(Click-target data)
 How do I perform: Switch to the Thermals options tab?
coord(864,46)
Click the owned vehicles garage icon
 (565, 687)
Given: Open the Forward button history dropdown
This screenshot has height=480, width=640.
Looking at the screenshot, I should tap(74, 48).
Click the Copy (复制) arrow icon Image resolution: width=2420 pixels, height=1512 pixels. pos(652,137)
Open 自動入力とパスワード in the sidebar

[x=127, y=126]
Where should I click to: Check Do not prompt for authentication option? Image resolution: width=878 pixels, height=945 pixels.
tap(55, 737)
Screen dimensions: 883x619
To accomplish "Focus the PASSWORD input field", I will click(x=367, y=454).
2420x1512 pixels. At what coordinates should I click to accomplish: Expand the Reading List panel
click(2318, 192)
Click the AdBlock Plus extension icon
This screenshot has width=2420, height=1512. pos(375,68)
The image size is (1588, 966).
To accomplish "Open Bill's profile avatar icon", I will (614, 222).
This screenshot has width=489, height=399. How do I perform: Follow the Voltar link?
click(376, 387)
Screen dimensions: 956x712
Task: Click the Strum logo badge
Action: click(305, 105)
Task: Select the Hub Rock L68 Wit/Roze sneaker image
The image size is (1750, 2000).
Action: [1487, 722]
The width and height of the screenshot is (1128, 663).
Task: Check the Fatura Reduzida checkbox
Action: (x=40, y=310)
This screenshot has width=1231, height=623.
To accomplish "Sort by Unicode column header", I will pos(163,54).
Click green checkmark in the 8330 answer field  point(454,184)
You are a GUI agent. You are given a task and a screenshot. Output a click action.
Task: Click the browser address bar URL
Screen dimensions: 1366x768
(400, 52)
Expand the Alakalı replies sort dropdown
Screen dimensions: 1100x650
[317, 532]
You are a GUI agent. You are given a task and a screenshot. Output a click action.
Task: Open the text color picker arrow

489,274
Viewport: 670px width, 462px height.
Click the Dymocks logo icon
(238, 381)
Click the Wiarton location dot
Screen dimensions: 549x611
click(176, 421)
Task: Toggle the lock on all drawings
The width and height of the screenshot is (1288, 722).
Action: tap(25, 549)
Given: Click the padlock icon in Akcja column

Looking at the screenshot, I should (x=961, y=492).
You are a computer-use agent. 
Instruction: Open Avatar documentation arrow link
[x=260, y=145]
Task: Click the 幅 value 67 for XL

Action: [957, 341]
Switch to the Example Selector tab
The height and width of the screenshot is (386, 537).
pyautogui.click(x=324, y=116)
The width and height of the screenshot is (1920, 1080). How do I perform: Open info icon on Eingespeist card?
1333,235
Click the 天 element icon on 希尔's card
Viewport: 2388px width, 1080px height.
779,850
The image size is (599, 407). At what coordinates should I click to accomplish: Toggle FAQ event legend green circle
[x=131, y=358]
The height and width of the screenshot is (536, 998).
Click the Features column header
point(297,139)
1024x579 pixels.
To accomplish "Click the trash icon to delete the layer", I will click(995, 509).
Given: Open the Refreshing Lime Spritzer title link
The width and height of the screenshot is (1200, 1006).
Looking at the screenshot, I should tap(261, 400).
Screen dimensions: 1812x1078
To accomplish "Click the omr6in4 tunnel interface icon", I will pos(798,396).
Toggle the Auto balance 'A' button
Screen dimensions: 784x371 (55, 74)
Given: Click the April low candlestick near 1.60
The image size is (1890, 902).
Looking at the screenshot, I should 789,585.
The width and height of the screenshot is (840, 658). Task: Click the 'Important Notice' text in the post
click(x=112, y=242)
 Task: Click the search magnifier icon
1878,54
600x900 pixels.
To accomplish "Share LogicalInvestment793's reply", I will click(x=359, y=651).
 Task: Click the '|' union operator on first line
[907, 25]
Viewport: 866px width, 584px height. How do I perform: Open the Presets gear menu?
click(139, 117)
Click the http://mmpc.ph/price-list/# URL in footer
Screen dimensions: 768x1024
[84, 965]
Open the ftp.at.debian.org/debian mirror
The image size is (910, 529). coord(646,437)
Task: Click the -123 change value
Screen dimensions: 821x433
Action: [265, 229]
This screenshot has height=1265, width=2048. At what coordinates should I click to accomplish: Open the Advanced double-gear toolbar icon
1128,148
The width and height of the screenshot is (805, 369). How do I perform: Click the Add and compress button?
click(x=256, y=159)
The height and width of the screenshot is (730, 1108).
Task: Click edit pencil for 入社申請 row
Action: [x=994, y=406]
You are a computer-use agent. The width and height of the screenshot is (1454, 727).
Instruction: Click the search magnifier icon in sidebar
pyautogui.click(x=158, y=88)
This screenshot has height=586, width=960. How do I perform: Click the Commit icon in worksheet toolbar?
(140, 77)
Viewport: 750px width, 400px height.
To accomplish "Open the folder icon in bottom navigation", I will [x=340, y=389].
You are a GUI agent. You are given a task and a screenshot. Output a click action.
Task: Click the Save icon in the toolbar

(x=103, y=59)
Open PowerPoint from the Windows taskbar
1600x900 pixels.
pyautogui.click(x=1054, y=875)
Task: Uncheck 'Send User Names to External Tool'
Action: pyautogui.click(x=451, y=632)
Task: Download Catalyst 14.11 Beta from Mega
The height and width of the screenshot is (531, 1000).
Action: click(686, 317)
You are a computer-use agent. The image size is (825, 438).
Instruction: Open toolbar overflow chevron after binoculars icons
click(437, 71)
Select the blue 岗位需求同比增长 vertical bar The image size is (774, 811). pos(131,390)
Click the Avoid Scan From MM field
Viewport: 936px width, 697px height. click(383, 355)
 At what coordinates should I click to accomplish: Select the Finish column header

_Work to complete_
Put the lines above into a JSON list of strings, one string per line, leaving out blank lines.

_The solution_
[
  " How do I perform: Switch to the Thermals options tab?",
  "coord(864,46)",
  "Click the owned vehicles garage icon",
  " (565, 687)",
  "Given: Open the Forward button history dropdown",
  "This screenshot has height=480, width=640.",
  "Looking at the screenshot, I should tap(74, 48).",
  "Click the Copy (复制) arrow icon Image resolution: width=2420 pixels, height=1512 pixels. pos(652,137)",
  "Open 自動入力とパスワード in the sidebar",
  "[x=127, y=126]",
  "Where should I click to: Check Do not prompt for authentication option? Image resolution: width=878 pixels, height=945 pixels.",
  "tap(55, 737)",
  "Screen dimensions: 883x619",
  "To accomplish \"Focus the PASSWORD input field\", I will click(x=367, y=454).",
  "2420x1512 pixels. At what coordinates should I click to accomplish: Expand the Reading List panel",
  "click(2318, 192)",
  "Click the AdBlock Plus extension icon",
  "This screenshot has width=2420, height=1512. pos(375,68)",
  "The image size is (1588, 966).",
  "To accomplish \"Open Bill's profile avatar icon\", I will (614, 222).",
  "This screenshot has width=489, height=399. How do I perform: Follow the Voltar link?",
  "click(376, 387)",
  "Screen dimensions: 956x712",
  "Task: Click the Strum logo badge",
  "Action: click(305, 105)",
  "Task: Select the Hub Rock L68 Wit/Roze sneaker image",
  "The image size is (1750, 2000).",
  "Action: [1487, 722]",
  "The width and height of the screenshot is (1128, 663).",
  "Task: Check the Fatura Reduzida checkbox",
  "Action: (x=40, y=310)",
  "This screenshot has width=1231, height=623.",
  "To accomplish \"Sort by Unicode column header\", I will pos(163,54).",
  "Click green checkmark in the 8330 answer field  point(454,184)",
  "You are a GUI agent. You are given a task and a screenshot. Output a click action.",
  "Task: Click the browser address bar URL",
  "Screen dimensions: 1366x768",
  "(400, 52)",
  "Expand the Alakalı replies sort dropdown",
  "Screen dimensions: 1100x650",
  "[317, 532]",
  "You are a GUI agent. You are given a task and a screenshot. Output a click action.",
  "Task: Open the text color picker arrow",
  "489,274",
  "Viewport: 670px width, 462px height.",
  "Click the Dymocks logo icon",
  "(238, 381)",
  "Click the Wiarton location dot",
  "Screen dimensions: 549x611",
  "click(176, 421)",
  "Task: Toggle the lock on all drawings",
  "The width and height of the screenshot is (1288, 722).",
  "Action: tap(25, 549)",
  "Given: Click the padlock icon in Akcja column",
  "Looking at the screenshot, I should (x=961, y=492).",
  "You are a computer-use agent. ",
  "Instruction: Open Avatar documentation arrow link",
  "[x=260, y=145]",
  "Task: Click the 幅 value 67 for XL",
  "Action: [957, 341]",
  "Switch to the Example Selector tab",
  "The height and width of the screenshot is (386, 537).",
  "pyautogui.click(x=324, y=116)",
  "The width and height of the screenshot is (1920, 1080). How do I perform: Open info icon on Eingespeist card?",
  "1333,235",
  "Click the 天 element icon on 希尔's card",
  "Viewport: 2388px width, 1080px height.",
  "779,850",
  "The image size is (599, 407). At what coordinates should I click to accomplish: Toggle FAQ event legend green circle",
  "[x=131, y=358]",
  "The height and width of the screenshot is (536, 998).",
  "Click the Features column header",
  "point(297,139)",
  "1024x579 pixels.",
  "To accomplish \"Click the trash icon to delete the layer\", I will click(995, 509).",
  "Given: Open the Refreshing Lime Spritzer title link",
  "The width and height of the screenshot is (1200, 1006).",
  "Looking at the screenshot, I should tap(261, 400).",
  "Screen dimensions: 1812x1078",
  "To accomplish \"Click the omr6in4 tunnel interface icon\", I will pos(798,396).",
  "Toggle the Auto balance 'A' button",
  "Screen dimensions: 784x371 (55, 74)",
  "Given: Click the April low candlestick near 1.60",
  "The image size is (1890, 902).",
  "Looking at the screenshot, I should 789,585.",
  "The width and height of the screenshot is (840, 658). Task: Click the 'Important Notice' text in the post",
  "click(x=112, y=242)",
  " Task: Click the search magnifier icon",
  "1878,54",
  "600x900 pixels.",
  "To accomplish \"Share LogicalInvestment793's reply\", I will click(x=359, y=651).",
  " Task: Click the '|' union operator on first line",
  "[907, 25]",
  "Viewport: 866px width, 584px height. How do I perform: Open the Presets gear menu?",
  "click(139, 117)",
  "Click the http://mmpc.ph/price-list/# URL in footer",
  "Screen dimensions: 768x1024",
  "[84, 965]",
  "Open the ftp.at.debian.org/debian mirror",
  "The image size is (910, 529). coord(646,437)",
  "Task: Click the -123 change value",
  "Screen dimensions: 821x433",
  "Action: [265, 229]",
  "This screenshot has height=1265, width=2048. At what coordinates should I click to accomplish: Open the Advanced double-gear toolbar icon",
  "1128,148",
  "The width and height of the screenshot is (805, 369). How do I perform: Click the Add and compress button?",
  "click(x=256, y=159)",
  "The height and width of the screenshot is (730, 1108).",
  "Task: Click edit pencil for 入社申請 row",
  "Action: [x=994, y=406]",
  "You are a computer-use agent. The width and height of the screenshot is (1454, 727).",
  "Instruction: Click the search magnifier icon in sidebar",
  "pyautogui.click(x=158, y=88)",
  "This screenshot has height=586, width=960. How do I perform: Click the Commit icon in worksheet toolbar?",
  "(140, 77)",
  "Viewport: 750px width, 400px height.",
  "To accomplish \"Open the folder icon in bottom navigation\", I will [x=340, y=389].",
  "You are a GUI agent. You are given a task and a screenshot. Output a click action.",
  "Task: Click the Save icon in the toolbar",
  "(x=103, y=59)",
  "Open PowerPoint from the Windows taskbar",
  "1600x900 pixels.",
  "pyautogui.click(x=1054, y=875)",
  "Task: Uncheck 'Send User Names to External Tool'",
  "Action: pyautogui.click(x=451, y=632)",
  "Task: Download Catalyst 14.11 Beta from Mega",
  "The height and width of the screenshot is (531, 1000).",
  "Action: click(686, 317)",
  "You are a computer-use agent. The image size is (825, 438).",
  "Instruction: Open toolbar overflow chevron after binoculars icons",
  "click(437, 71)",
  "Select the blue 岗位需求同比增长 vertical bar The image size is (774, 811). pos(131,390)",
  "Click the Avoid Scan From MM field",
  "Viewport: 936px width, 697px height. click(383, 355)",
  " At what coordinates should I click to accomplish: Select the Finish column header"
]